The Story
Why it exists.
The beginning
In the spring of 1968, France was in upheaval. A generation was rejecting everything their parents held dear, including ladies' perfumes. They wanted something new. Something real. Roger Broudoux at Lubin gave them exactly that. L'Eau Neuve, literally 'new water', arrived as part of Lubin's Les Evocations collection, a nod to the rediscovered natural ingredients of Mediterranean perfumery. The fragrance opens with a bright citrus orchestra: lemons, oranges, bergamot create an immediate burst of Mediterranean sunlight. The lemon note is sharp and direct, the orange adds sweetness, and the bergamot brings a subtle floral undertone that keeps the citrus from feeling one-dimensional. The top notes feel clean and effervescent, like morning light hitting a citrus grove.

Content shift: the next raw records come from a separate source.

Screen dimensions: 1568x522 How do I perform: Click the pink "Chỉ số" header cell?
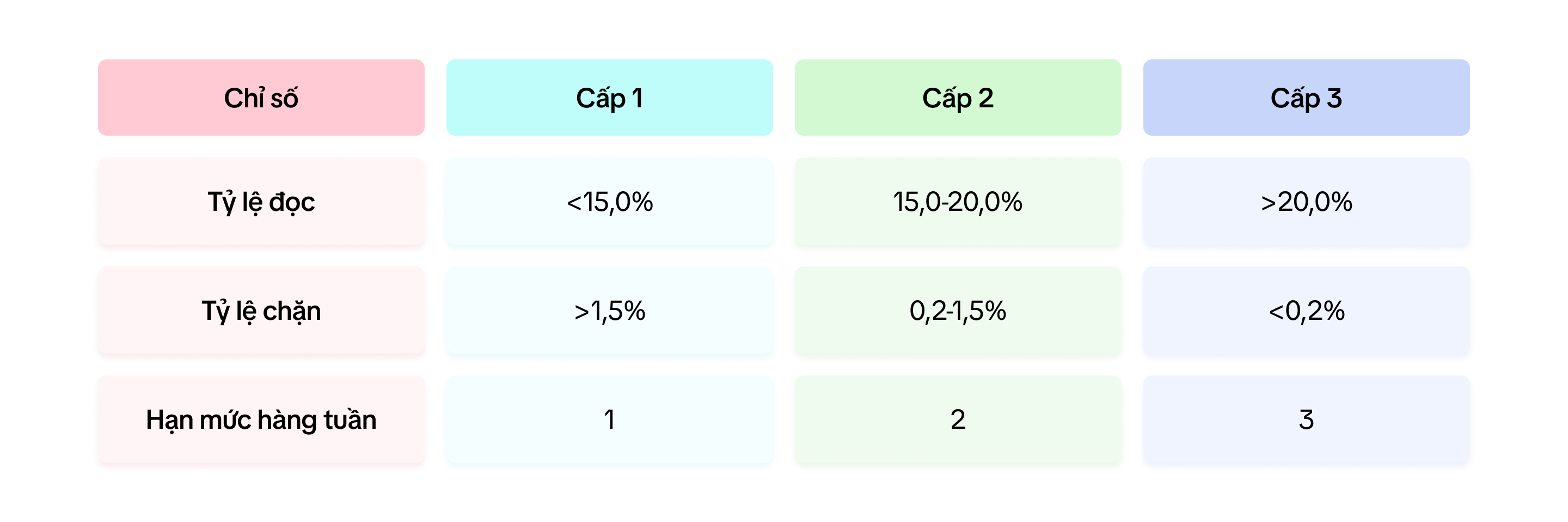pos(261,98)

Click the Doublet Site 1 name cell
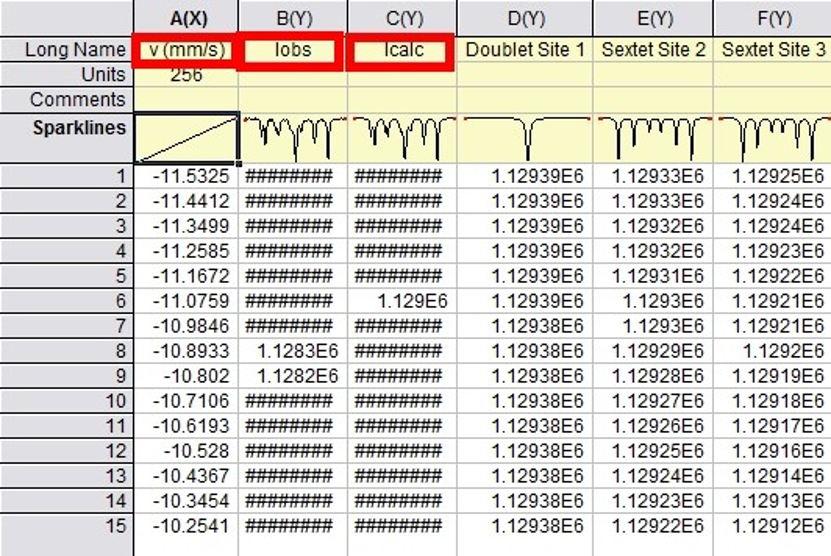(x=525, y=50)
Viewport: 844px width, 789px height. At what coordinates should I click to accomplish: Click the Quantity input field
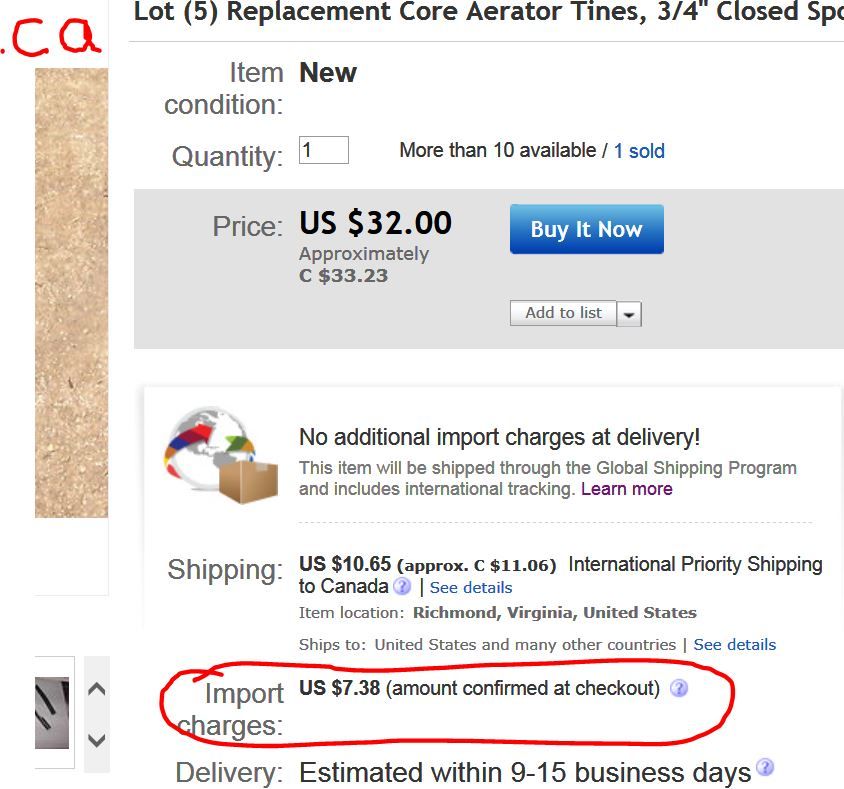323,150
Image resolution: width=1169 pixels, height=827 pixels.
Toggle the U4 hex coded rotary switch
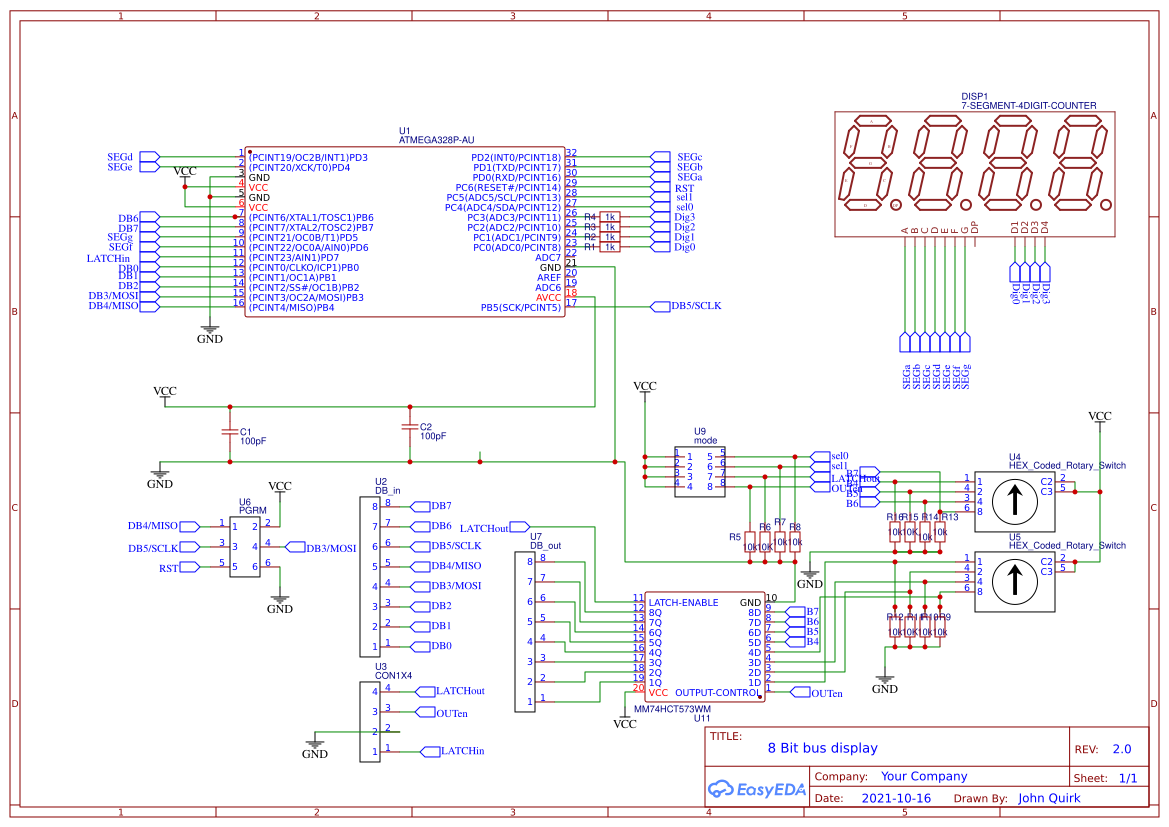(x=1016, y=500)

What makes L'Eau Neuve interesting isn't any single note, it's the conversation between them. The citrus opening is classic cologne territory. But then the clary sage arrives, and something shifts. Sage isn't typically used as a heart note; it's often a top accord, brief and medicinal. Here, Broudoux gave it room to breathe, pairing it with marjoram and thyme to create a green, herbal heart that most fresh fragrances skip entirely. The base is where Lubin's heritage shows. Cedar, sandalwood, patchouli, oakmoss, this is the chypre structure wearing a summer dress. Oakmoss used to be the backbone of perfumery, giving fragrances their characteristic mossy depth.
The evolution
The opening hits bright and immediate, lemon, orange, bergamot, a burst of Mediterranean sunlight. The lavender rides underneath, keeping the citrus from going sharp. Within twenty minutes, the hand-off begins. The citrus fades, and the clary sage rises. This is the fragrance's quiet signature, that green, herbal heart that arrives just when you expect the top notes to fade entirely. The drydown takes another hour to fully arrive. Cedar and sandalwood emerge slowly, wrapping around the remaining sage and thyme. Oakmoss lingers at the edges, adding that characteristic mossy depth without ever tipping into masculine territory. Patchouli keeps the base grounded, lending its characteristic earthiness to anchor the brighter notes above. The transition from heart to base is gradual and seamless.
Cultural impact
L'Eau Neuve arrived during a cultural reset. In 1968 France, young people were rejecting bourgeois conventions wholesale, including the perfumery that came with them. The 'Eaux Fraîches' movement responded with something new, offering an alternative to traditional fragrance conventions. L'Eau Neuve was part of that conversation, a fragrance that embodied the era's desire for authenticity and naturalness. The scent captured something essential about its moment in time.